### Records for this exercise
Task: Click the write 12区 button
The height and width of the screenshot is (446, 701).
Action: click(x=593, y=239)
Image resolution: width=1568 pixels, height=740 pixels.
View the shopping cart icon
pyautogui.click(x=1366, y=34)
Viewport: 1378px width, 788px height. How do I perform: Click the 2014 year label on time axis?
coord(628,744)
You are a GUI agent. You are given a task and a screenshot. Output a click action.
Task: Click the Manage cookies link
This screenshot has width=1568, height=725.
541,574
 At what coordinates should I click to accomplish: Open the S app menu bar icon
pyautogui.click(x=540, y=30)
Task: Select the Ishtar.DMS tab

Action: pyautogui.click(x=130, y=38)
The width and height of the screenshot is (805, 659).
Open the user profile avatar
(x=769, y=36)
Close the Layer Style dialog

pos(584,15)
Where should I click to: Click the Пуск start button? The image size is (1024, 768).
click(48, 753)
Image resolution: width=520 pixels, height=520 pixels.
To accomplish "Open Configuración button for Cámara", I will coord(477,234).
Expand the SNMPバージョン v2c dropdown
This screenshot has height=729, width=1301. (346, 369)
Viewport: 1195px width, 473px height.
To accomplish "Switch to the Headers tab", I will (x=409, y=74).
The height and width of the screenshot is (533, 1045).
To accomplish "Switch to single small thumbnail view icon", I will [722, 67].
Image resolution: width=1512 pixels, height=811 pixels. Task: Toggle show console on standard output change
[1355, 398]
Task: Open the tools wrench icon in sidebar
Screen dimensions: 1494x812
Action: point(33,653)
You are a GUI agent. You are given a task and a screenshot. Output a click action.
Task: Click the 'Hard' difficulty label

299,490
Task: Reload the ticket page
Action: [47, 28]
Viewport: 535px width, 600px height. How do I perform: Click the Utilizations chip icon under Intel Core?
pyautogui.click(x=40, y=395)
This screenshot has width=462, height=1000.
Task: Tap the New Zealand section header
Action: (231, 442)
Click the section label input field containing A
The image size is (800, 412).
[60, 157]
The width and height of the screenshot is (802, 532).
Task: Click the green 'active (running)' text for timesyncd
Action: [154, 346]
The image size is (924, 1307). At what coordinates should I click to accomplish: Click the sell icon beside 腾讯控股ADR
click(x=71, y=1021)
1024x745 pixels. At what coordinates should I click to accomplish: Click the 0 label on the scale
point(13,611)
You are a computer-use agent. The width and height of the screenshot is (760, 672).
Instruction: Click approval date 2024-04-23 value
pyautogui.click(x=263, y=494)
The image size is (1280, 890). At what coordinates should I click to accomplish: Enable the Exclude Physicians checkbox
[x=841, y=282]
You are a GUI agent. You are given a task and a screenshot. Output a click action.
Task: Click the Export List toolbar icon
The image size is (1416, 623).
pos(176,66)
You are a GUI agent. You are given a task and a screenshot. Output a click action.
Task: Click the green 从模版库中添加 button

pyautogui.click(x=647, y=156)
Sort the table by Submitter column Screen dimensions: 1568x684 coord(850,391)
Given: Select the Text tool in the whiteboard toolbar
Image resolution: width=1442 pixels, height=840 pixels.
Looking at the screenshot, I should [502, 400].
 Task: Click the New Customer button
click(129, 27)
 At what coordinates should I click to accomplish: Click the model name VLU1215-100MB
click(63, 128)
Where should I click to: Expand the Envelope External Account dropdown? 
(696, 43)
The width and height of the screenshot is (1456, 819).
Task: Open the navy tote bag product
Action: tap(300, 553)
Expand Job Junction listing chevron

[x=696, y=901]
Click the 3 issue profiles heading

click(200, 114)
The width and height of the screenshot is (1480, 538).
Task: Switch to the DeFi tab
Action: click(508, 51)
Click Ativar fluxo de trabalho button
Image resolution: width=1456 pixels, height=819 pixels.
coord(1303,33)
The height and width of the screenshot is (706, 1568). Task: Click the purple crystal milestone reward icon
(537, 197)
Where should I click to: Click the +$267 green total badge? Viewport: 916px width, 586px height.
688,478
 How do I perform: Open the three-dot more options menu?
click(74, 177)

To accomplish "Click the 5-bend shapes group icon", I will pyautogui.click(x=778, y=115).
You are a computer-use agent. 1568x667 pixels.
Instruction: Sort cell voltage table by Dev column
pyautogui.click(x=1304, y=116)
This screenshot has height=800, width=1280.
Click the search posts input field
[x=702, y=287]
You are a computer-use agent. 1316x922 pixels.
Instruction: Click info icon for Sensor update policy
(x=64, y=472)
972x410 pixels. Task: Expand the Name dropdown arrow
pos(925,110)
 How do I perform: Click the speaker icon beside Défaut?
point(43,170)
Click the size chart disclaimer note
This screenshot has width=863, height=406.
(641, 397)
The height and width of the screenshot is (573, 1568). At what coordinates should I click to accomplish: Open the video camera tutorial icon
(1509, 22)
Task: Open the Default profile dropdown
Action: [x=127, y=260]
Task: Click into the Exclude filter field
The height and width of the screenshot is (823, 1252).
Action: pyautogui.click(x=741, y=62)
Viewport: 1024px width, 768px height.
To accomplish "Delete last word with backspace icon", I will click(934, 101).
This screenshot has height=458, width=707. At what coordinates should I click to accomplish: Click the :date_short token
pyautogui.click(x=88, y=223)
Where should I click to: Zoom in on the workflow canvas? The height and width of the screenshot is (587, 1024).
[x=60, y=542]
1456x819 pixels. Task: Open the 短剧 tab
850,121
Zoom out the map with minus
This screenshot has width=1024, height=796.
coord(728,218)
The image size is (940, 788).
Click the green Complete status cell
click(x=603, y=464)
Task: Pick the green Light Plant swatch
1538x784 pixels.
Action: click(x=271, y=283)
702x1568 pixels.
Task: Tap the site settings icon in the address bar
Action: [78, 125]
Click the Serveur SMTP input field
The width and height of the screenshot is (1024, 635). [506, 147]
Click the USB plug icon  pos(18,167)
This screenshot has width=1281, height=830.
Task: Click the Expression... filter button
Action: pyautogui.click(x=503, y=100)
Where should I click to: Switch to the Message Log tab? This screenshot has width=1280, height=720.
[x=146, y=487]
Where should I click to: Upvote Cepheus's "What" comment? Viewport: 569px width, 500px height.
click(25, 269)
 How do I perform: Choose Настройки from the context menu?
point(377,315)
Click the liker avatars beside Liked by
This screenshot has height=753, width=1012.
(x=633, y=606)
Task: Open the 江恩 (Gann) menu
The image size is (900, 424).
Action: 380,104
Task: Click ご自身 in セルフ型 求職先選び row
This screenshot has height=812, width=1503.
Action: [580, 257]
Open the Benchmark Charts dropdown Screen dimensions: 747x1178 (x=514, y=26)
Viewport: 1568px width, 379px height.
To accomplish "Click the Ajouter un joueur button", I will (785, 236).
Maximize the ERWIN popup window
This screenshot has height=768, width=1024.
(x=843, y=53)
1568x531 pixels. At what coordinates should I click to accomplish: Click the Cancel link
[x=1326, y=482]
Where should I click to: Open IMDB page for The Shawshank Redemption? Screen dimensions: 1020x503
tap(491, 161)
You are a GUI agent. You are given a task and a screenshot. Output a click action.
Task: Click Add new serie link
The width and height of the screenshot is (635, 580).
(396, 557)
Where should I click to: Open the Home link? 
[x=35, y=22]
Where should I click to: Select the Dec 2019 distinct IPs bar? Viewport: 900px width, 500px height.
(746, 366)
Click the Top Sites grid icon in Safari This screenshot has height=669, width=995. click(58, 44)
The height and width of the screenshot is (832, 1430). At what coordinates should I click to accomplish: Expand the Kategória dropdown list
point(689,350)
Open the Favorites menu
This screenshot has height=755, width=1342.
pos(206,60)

### What to work on
Go through the records and gather the lines that hold "computer".

### Solution to this task
You are a computer-use agent. The width and height of the screenshot is (760, 672).
You are a computer-use agent. 1568x667 pixels.
You are a computer-use agent. 1316x922 pixels.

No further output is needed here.